CONTROINFORMAZIONE INTERNAZIONALE N.7

RAF: RISPOSTA A KINKEL

Dichiarazione del 10/4/1992

Pubblichiamo questa dichiarazione della RAF arrivataci pochi giorni prima della chiusura in tipografia del numero perché riteniamo giusto offrire ai compagni che leggono Controinformazione la possibilità di leggere e discutere di questo materiale in tempi reali e non con i tempi della rivista. Noi infatti avremmo preferito pubblicare questa dichiarazione assieme ad altri materiali del movimento tedesco ed internazionale che si stanno esprimendo e che sicuramente si esprimeranno sulle questioni poste dai compagni della RAF, per cercare di offrire un contesto, un quadro di riflessione più completo.

A tutti quelli che sono alla ricerca di strade per poter organizzare e realizzare su istanze estremamente concrete una vita degna di essere vissuta qui e nel mondo.

Questa è anche la nostra ricerca.

Ci sono sul tavolo migliaia di problemi che reclamano una soluzione, se non verranno presto affrontati e risolti porteranno l'intera umanità verso la catastrofe.

Hanno origine dal principio capitalistico secondo il quale solo il profitto e il potere contano e gli uomini e la natura sono ad essi subordinati.

Noi, la RAF, nel 1989 abbiamo iniziato a riflettere maggiormente e a discutere del fatto che, per noi e per tutti quelli che nella RFT hanno una storia nella resistenza, la situazione non può più continuare così. Siamo giunti alla conclusione che si tratta di trovare nuove direttive per una politica che possa realizzare cambiamenti reali per la vita degli uomini oggi e che tolga progressivamente ai potenti la capacità di determinare la realtà della vita. Per questo è necessario rivedere la propria e la comune storia di tutta la resistenza, di riflettere sui nostri errori, sulle esperienze importanti nostre o altrui e che significato queste potranno avere per il futuro.

----------------------------------------

Requisiti del compito: Puoi ricopiare senza alcuna modifica il passo della dichiarazione della RAF che va da "Hanno origine dal" fino a "per il futuro."?

Dati:
----------------------------------------

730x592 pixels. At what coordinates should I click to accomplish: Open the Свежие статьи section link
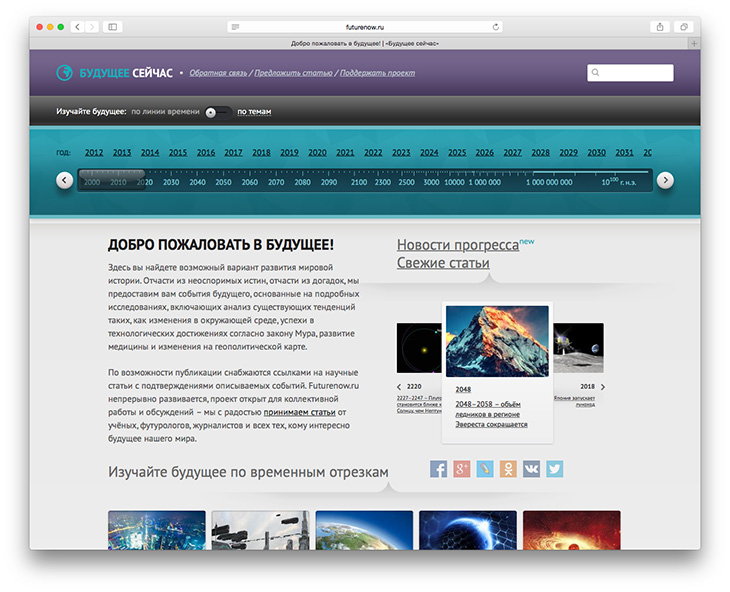[443, 263]
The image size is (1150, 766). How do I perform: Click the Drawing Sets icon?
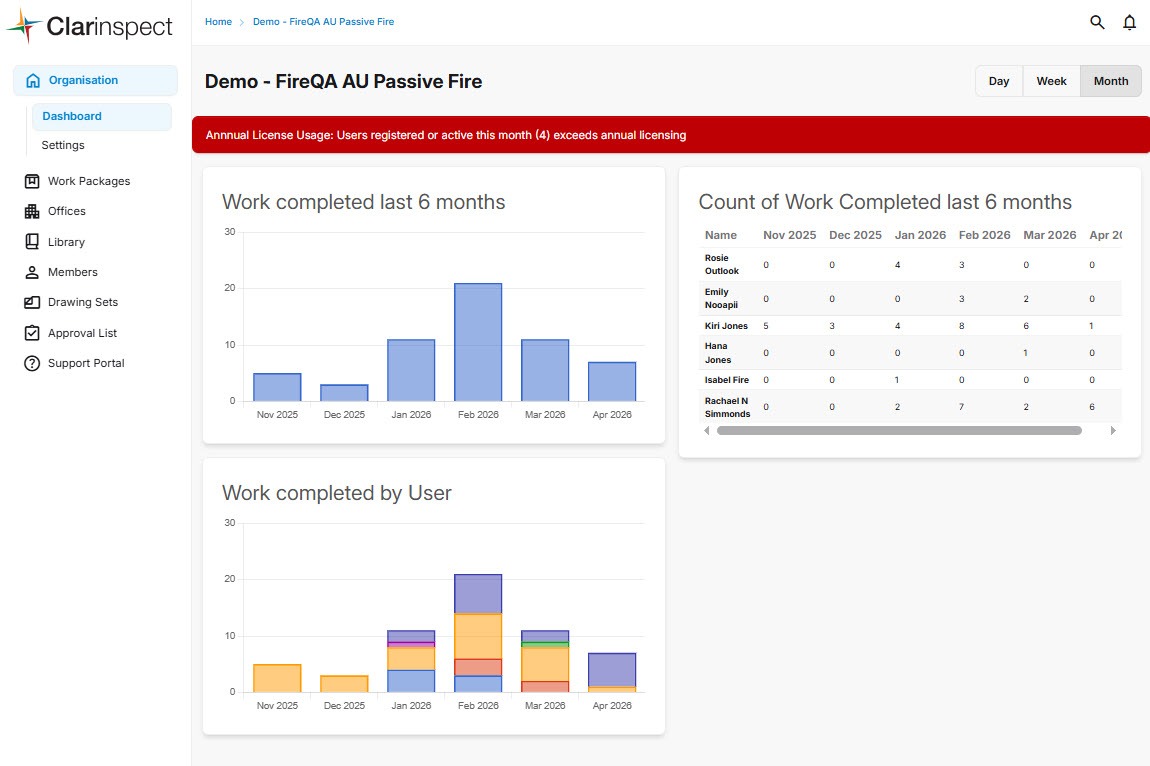[31, 302]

----------------------------------------

Risposta scritta:
Hanno origine dal principio capitalistico secondo il quale solo il profitto e il potere contano e gli uomini e la natura sono ad essi subordinati.

Noi, la RAF, nel 1989 abbiamo iniziato a riflettere maggiormente e a discutere del fatto che, per noi e per tutti quelli che nella RFT hanno una storia nella resistenza, la situazione non può più continuare così. Siamo giunti alla conclusione che si tratta di trovare nuove direttive per una politica che possa realizzare cambiamenti reali per la vita degli uomini oggi e che tolga progressivamente ai potenti la capacità di determinare la realtà della vita. Per questo è necessario rivedere la propria e la comune storia di tutta la resistenza, di riflettere sui nostri errori, sulle esperienze importanti nostre o altrui e che significato queste potranno avere per il futuro.